:: Provided passage ::
--------------------

Safeguarding sensitive data

     As most law enforcement management can attest, the public safety mission to protect and serve isn't limited to the community streets.

     When government data are concerned, the threats multiply beyond the walls of its physical jurisdiction and encompass the ubiquitous unknown of the cyber world. The necessity of the various government databases is rarely contested, but the larger question mark regarding government databases is how to protect them. Factoring in the many essential mobile workstations in patrol vehicles as well as laptop units that can't be kept behind constant lock and key, how can management protect data without limiting its utility?

...Or can they?

     Instead of keeping physical hardware under lock and key, IT administrators like Nick Mohamed at York Regional Police (YRP) are able to use a smartcard-based, key-like device to ensure the identity of the officer and protect the information on already fully encrypted laptops and other computer workstations.

     In recent years, a federal mandate forced Canadian police agencies to strengthen network and access security in order to access its main federal database which holds the nation's criminal records, among other data. The new standard of security forced agencies like the YRP in Ontario, Canada, to revamp its information security, including implementing a new user authentication process.

     In 2005, once YRP established the specifications it would need to comply with Canada's strong identification and authentication (I&A) requirements, it had to find a way to be sure the individuals accessing the network were in fact themselves and that they were cleared to enter network areas.

     York reached out to its network security provider for 10 years, the Mississauga-based NCI (also in Canada), to come up with a strong I&A strategy to evaluate potential technologies and proffer an opinion on the best solution. Representing YRP's best interest, NCI's vice president, Ryan Krukoski, says it weeded out solutions based partly on the solution manufacturer's willingness to show insight into a product's future direction and its receptivity to suggestions.

--------------------

:: Source data ::

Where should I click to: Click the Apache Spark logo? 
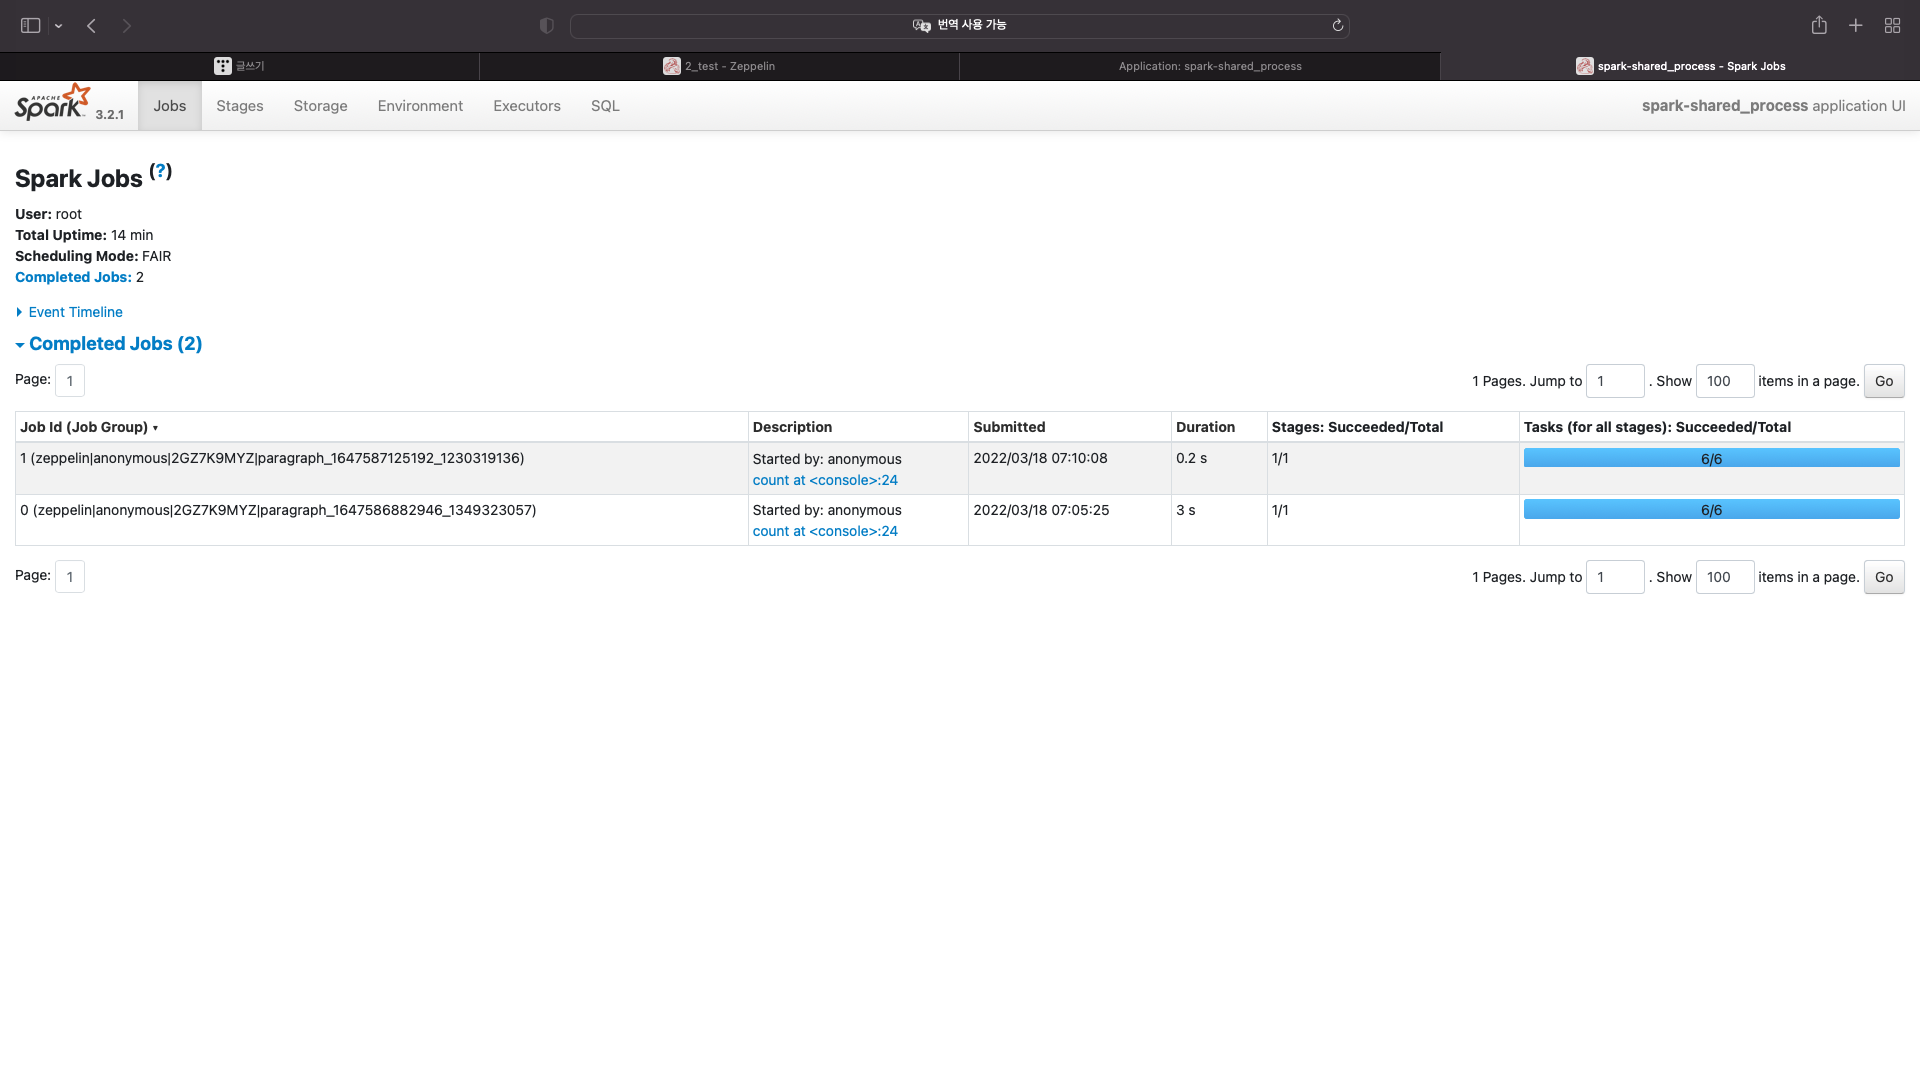click(52, 103)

--------------------

:: Exercise set ::
a: In the passage on safeguarding sensitive data, which company did York Regional Police ask to develop a strong I&A strategy?
b: Summarize the passage on safeguarding sensitive data in two sentences.
c: Write out the part of the passage on safeguarding sensitive data starting at "In recent years, a" and ending at "user authentication process.".

:: Solutions to the problems ::
a: NCI, the Mississauga-based company that had been its network security provider for 10 years.

b: A federal mandate required Canadian police agencies to strengthen network and access security before they could reach the main federal database, so York Regional Police in Ontario revamped its information security, including its user authentication process. Instead of keeping hardware locked away, its IT administrators use a smartcard-based, key-like device to confirm officers' identities and protect data on encrypted laptops and workstations, and the agency had its longtime network security provider NCI evaluate strong identification and authentication solutions.

c:
In recent years, a federal mandate forced Canadian police agencies to strengthen network and access security in order to access its main federal database which holds the nation's criminal records, among other data. The new standard of security forced agencies like the YRP in Ontario, Canada, to revamp its information security, including implementing a new user authentication process.